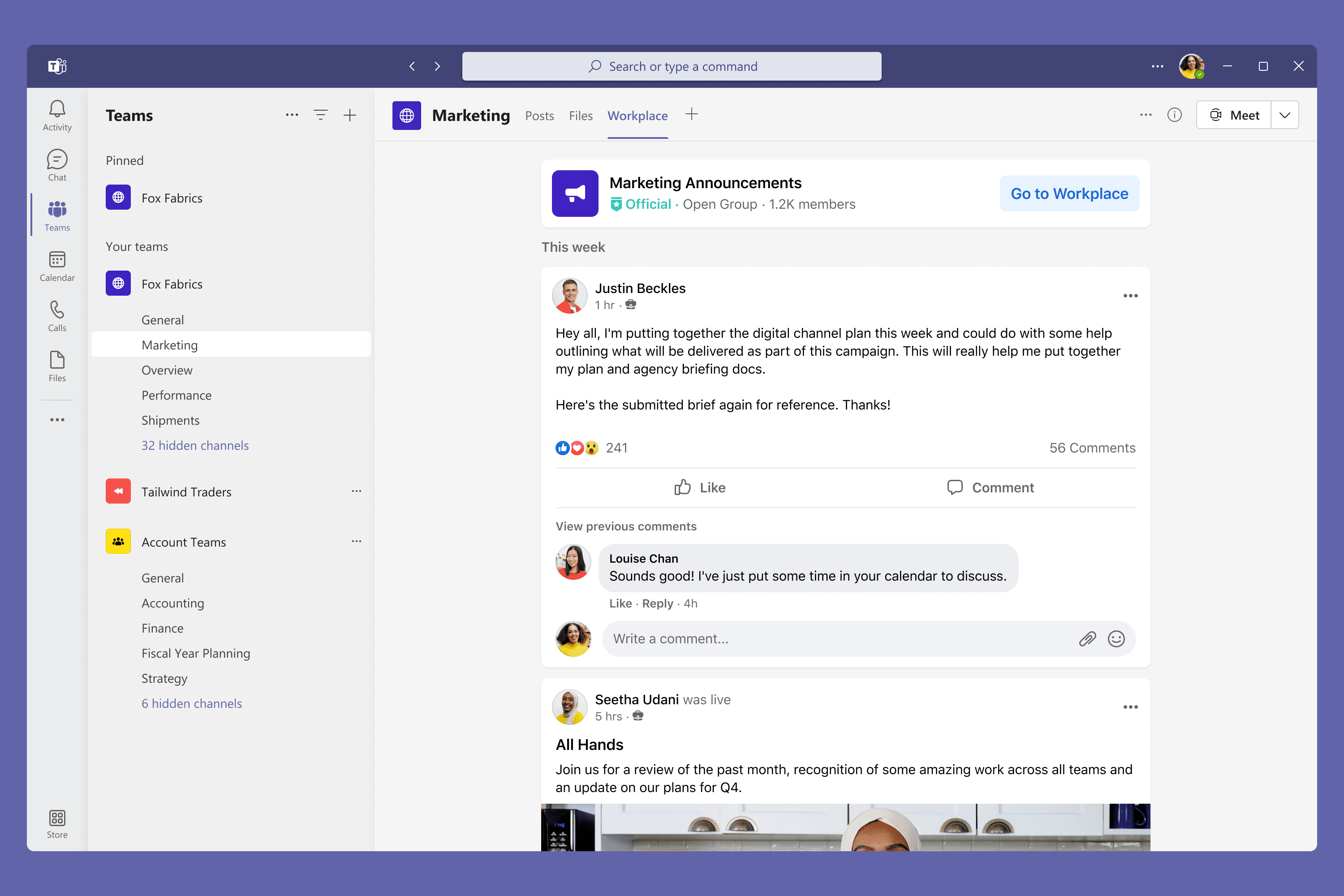Switch to the Posts tab
Viewport: 1344px width, 896px height.
coord(539,114)
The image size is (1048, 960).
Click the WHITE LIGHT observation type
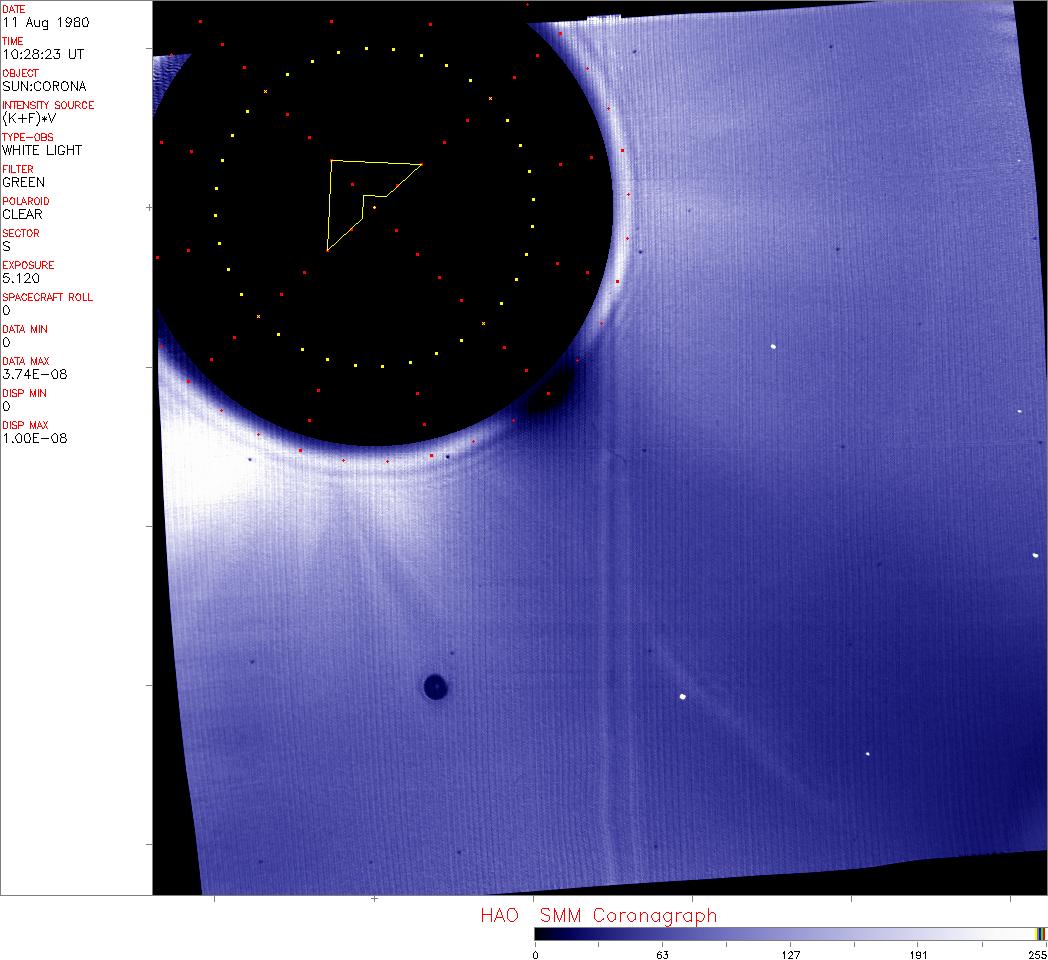pos(42,150)
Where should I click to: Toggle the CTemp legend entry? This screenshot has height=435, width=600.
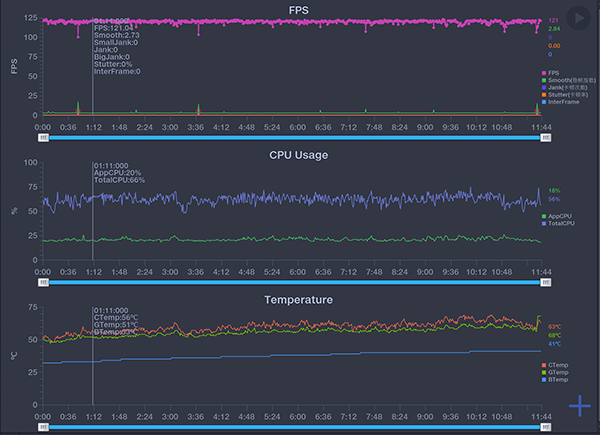(x=556, y=365)
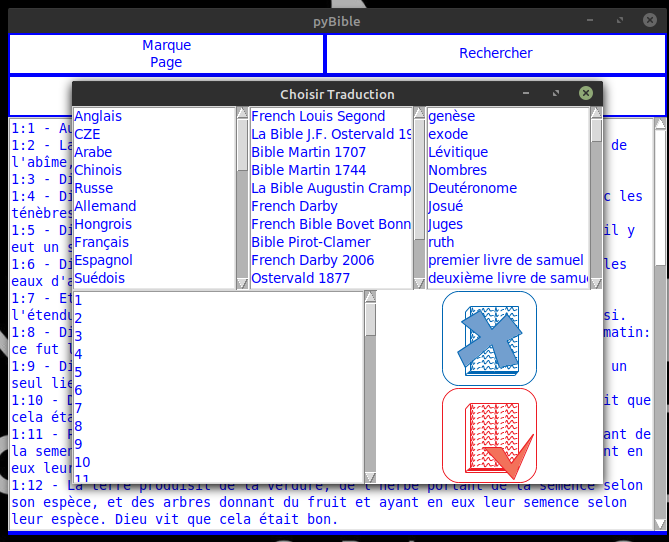
Task: Click the translations list scroll-up arrow
Action: pyautogui.click(x=419, y=113)
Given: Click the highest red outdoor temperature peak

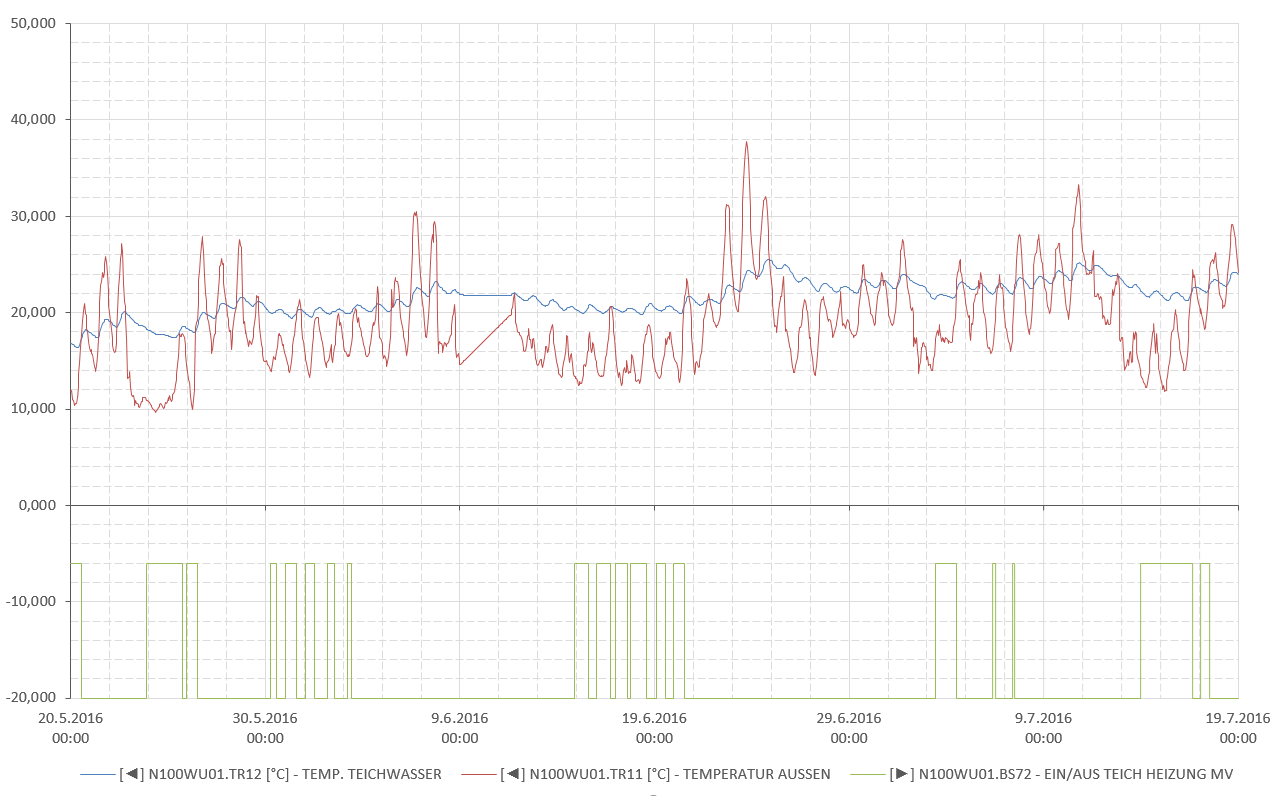Looking at the screenshot, I should [746, 143].
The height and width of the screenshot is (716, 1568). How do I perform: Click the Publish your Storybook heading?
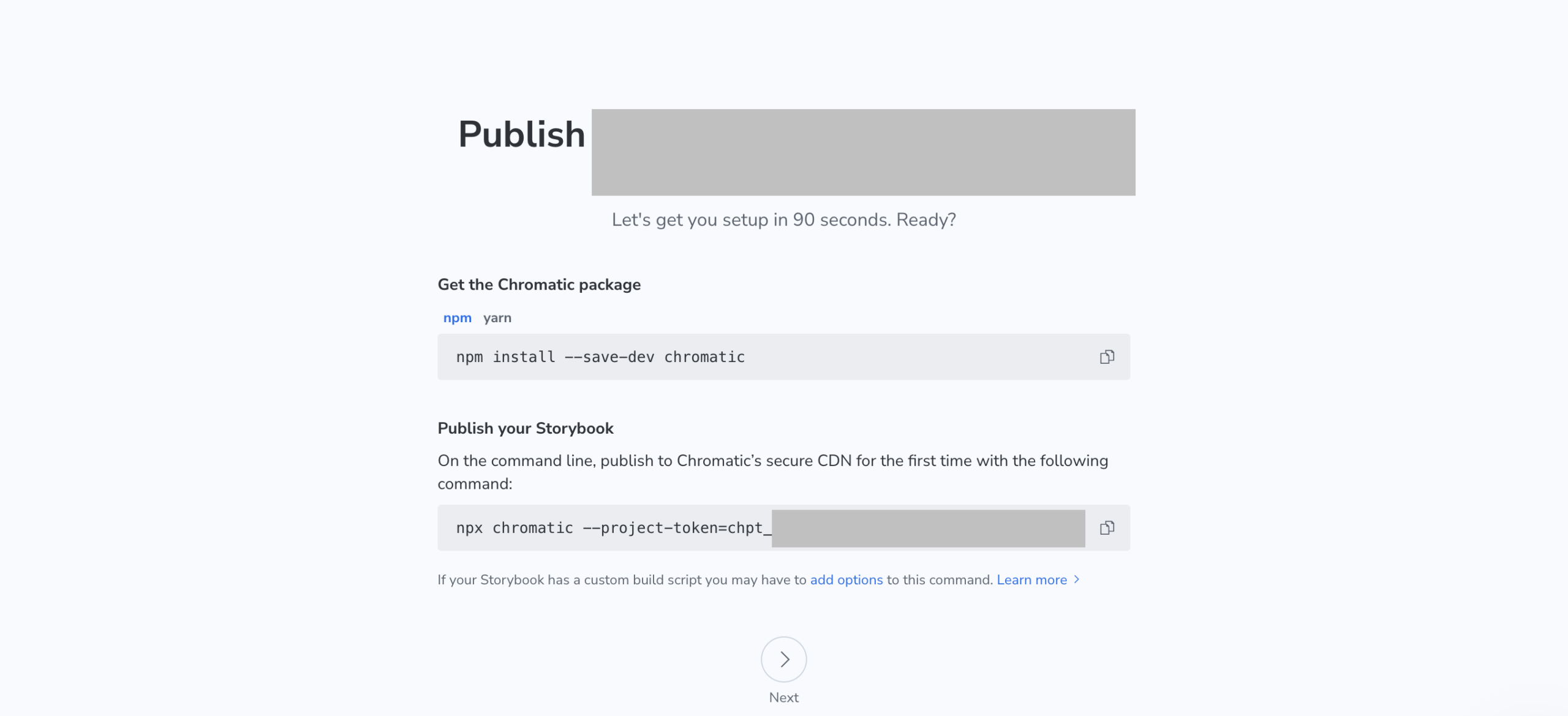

## [What the task asks]
Put each line of the listing above into a JSON list of strings, one string per line, with blank lines and the pictures left out.

## [Response to the task]
[
  "Switch to the Posts tab",
  "Viewport: 1344px width, 896px height.",
  "coord(539,114)",
  "The image size is (1048, 960).",
  "Click the WHITE LIGHT observation type",
  "pos(42,150)",
  "Where should I click to: Toggle the CTemp legend entry? This screenshot has height=435, width=600.",
  "(x=556, y=365)",
  "Task: Click the translations list scroll-up arrow",
  "Action: pyautogui.click(x=419, y=113)",
  "Given: Click the highest red outdoor temperature peak",
  "Looking at the screenshot, I should [746, 143].",
  "The height and width of the screenshot is (716, 1568). How do I perform: Click the Publish your Storybook heading?"
]